CHECK YOUR UNDERSTANDING:
• 1. In the post about how shop staff memorize product locations, swap "baking powder" for "cornstarch" and give the passage again, starting at "In my experience" and ending at "of cooking chocolate.".
• 2. In the post about how shop staff memorize product locations, how many aisles does the supermarket visited every Friday have?
• 3. Continue the post about how shop staff memorize product locations from the point where it stops.

How do shop staff memorize product locations?

Go into any major store (eg chain supermarket) and ask an employee “Where’s the cocoa?” and they’ll be able to tell you immediately. My experience at Woolworths & Coles in Australia is that every employee knows where just about every one of the thousands of items can be found. Very often they’ll be able to elaborate with something like “Aisle 12, about half way down on the right, bottom shelf”.

Yes, I know any of us could achieve that skill without much effort, but I can’t see supermarket staff studying memory techniques per se.

I’ve noticed that this skill isn’t restricted to long-term staff – relatively new, part-time, junior shop assistants can usually provide the necessary directions also.

So does anyone know how the stores teach their staff product locations? I’m guessing there is a standard method used across the retail sector.

There are usually signs above each aisle that list the types of produce that aisle contains. I wouldn’t be surprised if the staff have to memorize them, plus they would relatively quickly pick them up as they move produce to shelves or just walk around.

In my experience there appears to be more to it than that.

In the supermarket I visit every Friday there are 15 very long aisles, plus large bakery, deli, fruit & veg sections. I think about 6 shelves on each side of each aisle, plus back and side walls, and of course thousands of product items.

The signs over the aisles usually list about 4-6 product categories. But familiarity with the aisles signs doesn’t explain how the part-time schoolgirl whose been there a fortnight can tell me that baking powder is in aisle 8, right-hand side, far end, next to the packets of cooking chocolate.

Maybe this doesn’t happen everywhere, but seriously, that’s the sort of detailed response you’ll get from almost every employee in that store.

Don’t ask me why it never occurred to me before, but it wasn’t until last Friday that I thought about this. I’m usually in such a rush to get in and out that I don’t stop to think about much at all. But since my interest in mnemonics I’ve decided to take a closer look at the supermarket for use as a large Memory Palace.

PROVIDED DATA:
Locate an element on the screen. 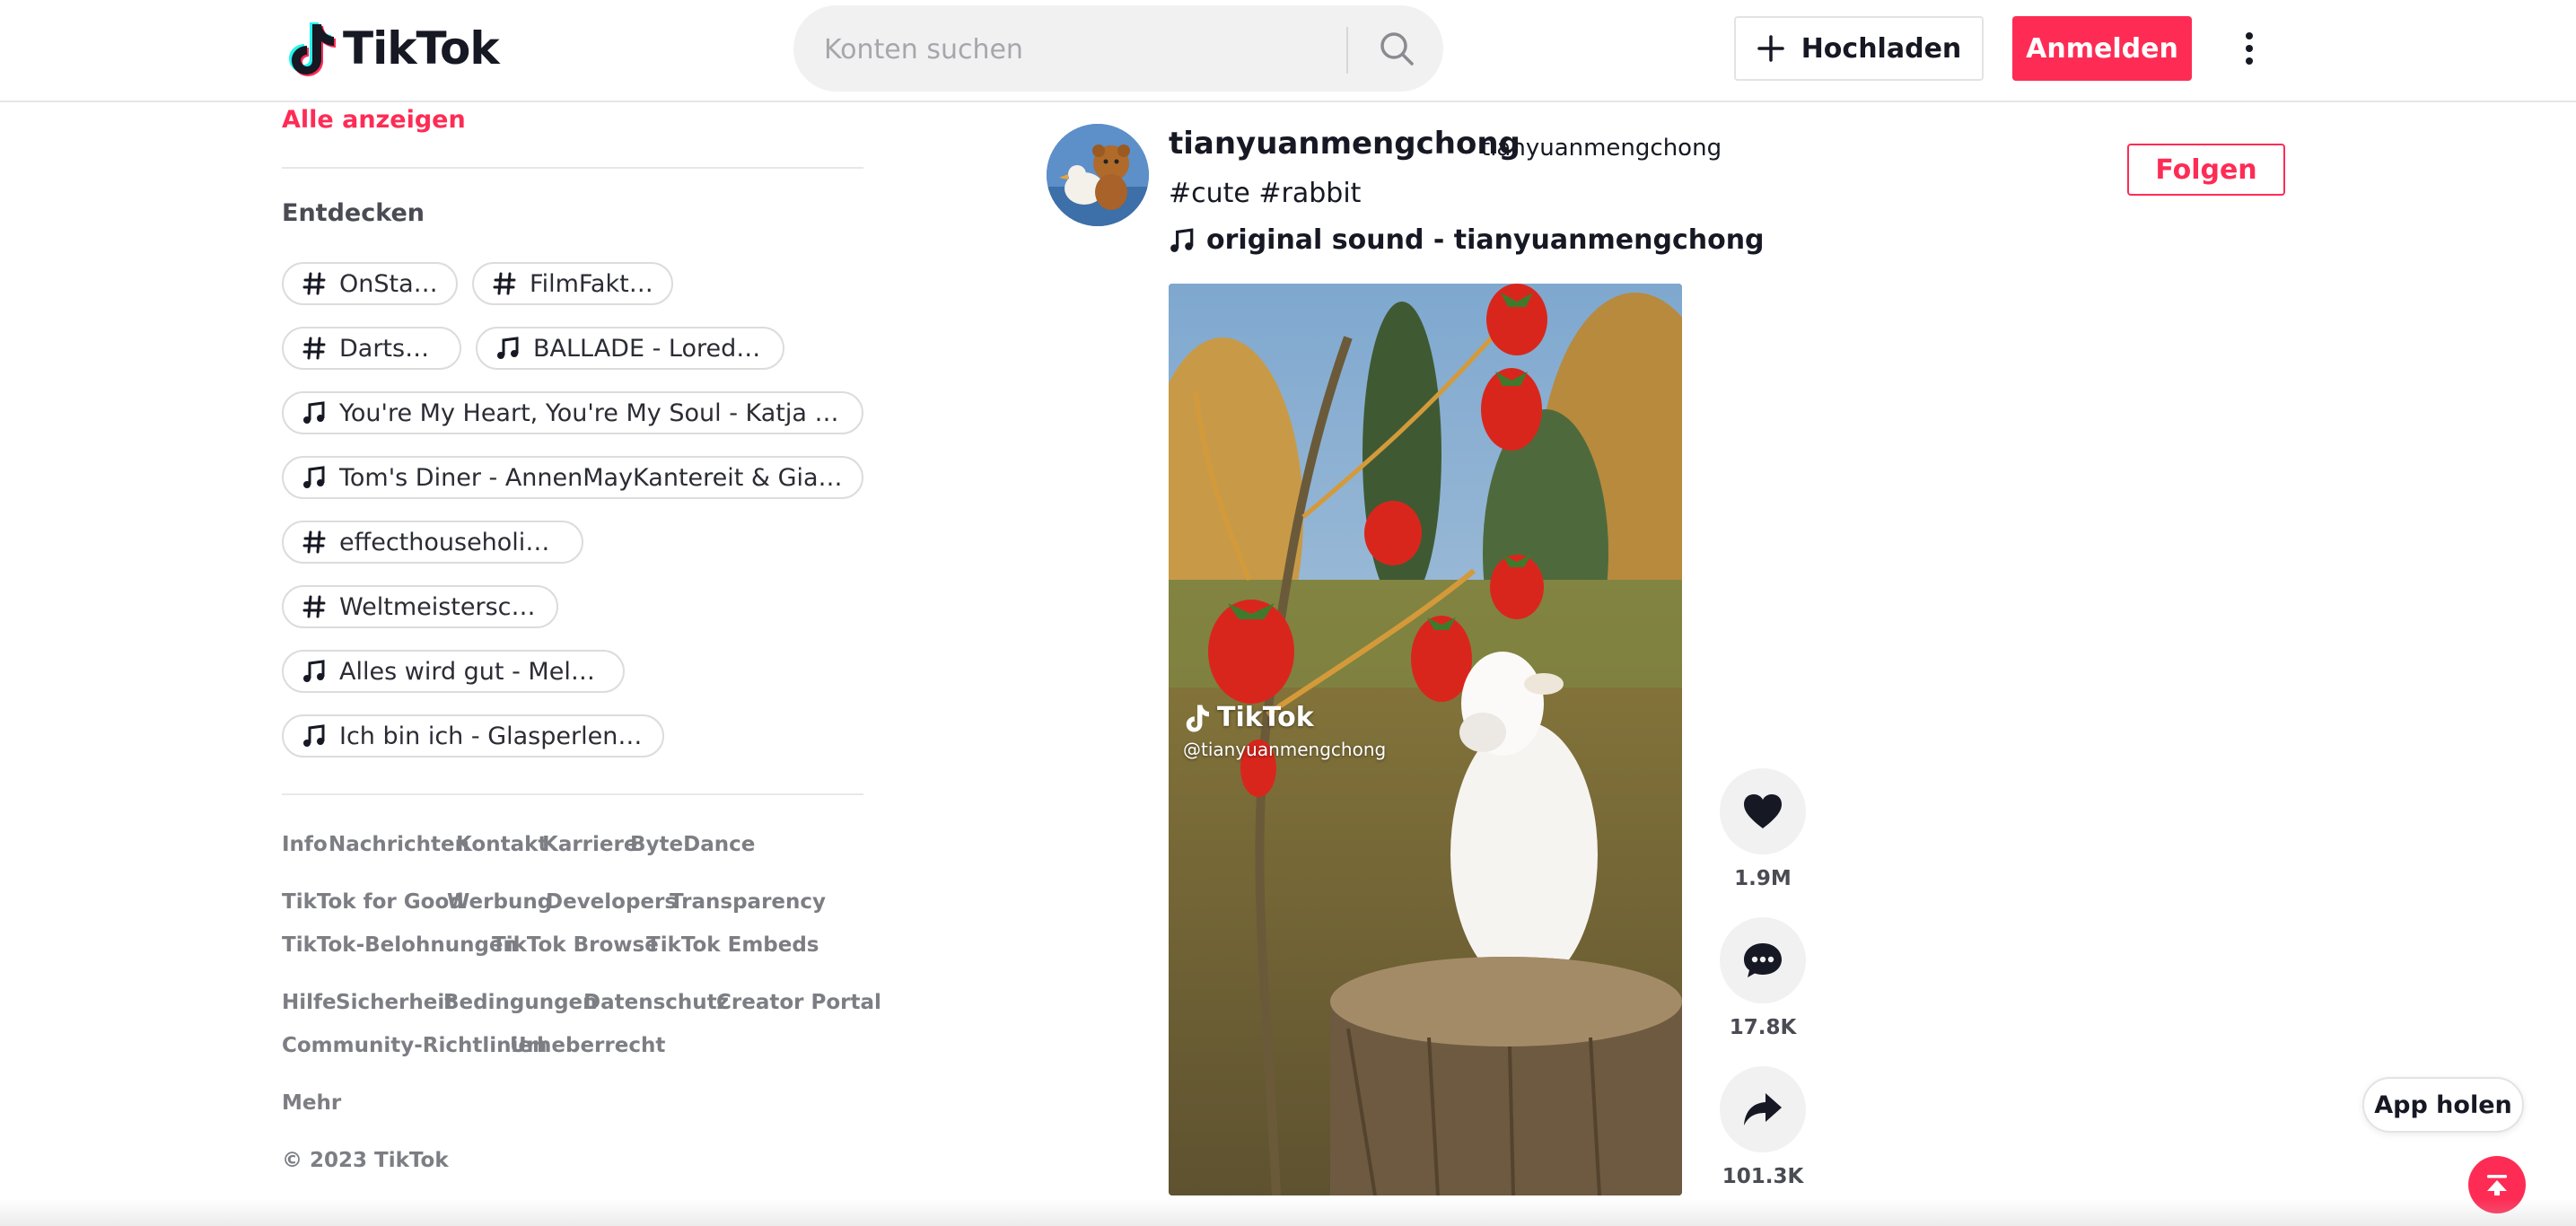 The image size is (2576, 1226). footer-link: Developers is located at coordinates (611, 902).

RESULTS:
• 1.
In my experience there appears to be more to it than that.

In the supermarket I visit every Friday there are 15 very long aisles, plus large bakery, deli, fruit & veg sections. I think about 6 shelves on each side of each aisle, plus back and side walls, and of course thousands of product items.

The signs over the aisles usually list about 4-6 product categories. But familiarity with the aisles signs doesn’t explain how the part-time schoolgirl whose been there a fortnight can tell me that cornstarch is in aisle 8, right-hand side, far end, next to the packets of cooking chocolate.

• 2. It has 15 very long aisles.

• 3.
I have thought about using supermarkets as memory palaces, but discarded them quickly since the repetitive imagery. I don’t even know how many aisles there are. Somewhere between 10-15. But I guess becoming familiar with what produce is where, and I already know a lot, but systematically trying to remember it, you could get a ton of loci. Each variety of product you remember could be used as a peg or a loci. I think the last time I asked where a product was was around a year ago. Did you recently move?

I’m not interested in using a supermarket as a Memory Palace to remember the items in the store, but for other memorisation projects. It’s a big area with potentially lots of loci in a single room, and there are a number of exits, which can lead to other stores, car park and surrounding environment. I’m very familiar with the interior layout of the supermarket and also with its surroundings.

I don’t want to use my home for an important long-term repository, and there are not a lot of large places that I’m very familiar with.

I’m very attracted to the idea of a virtual Memory Palace built in my own mind, but I honestly don’t have the confidence to try that for anything important just yet.

No, I’ve been using the same supermarket almost every Friday for over a year, and I know where everything I buy can be found, and a lot of other stuff besides. Just through repetition – I’ve never tried to memorise the locations. But occasionally I need to find something out of the ordinary that I’m not familiar with - usually when asked to buy something for someone else.

I’m definitely going to look for an opportunity to question a staff member about their training.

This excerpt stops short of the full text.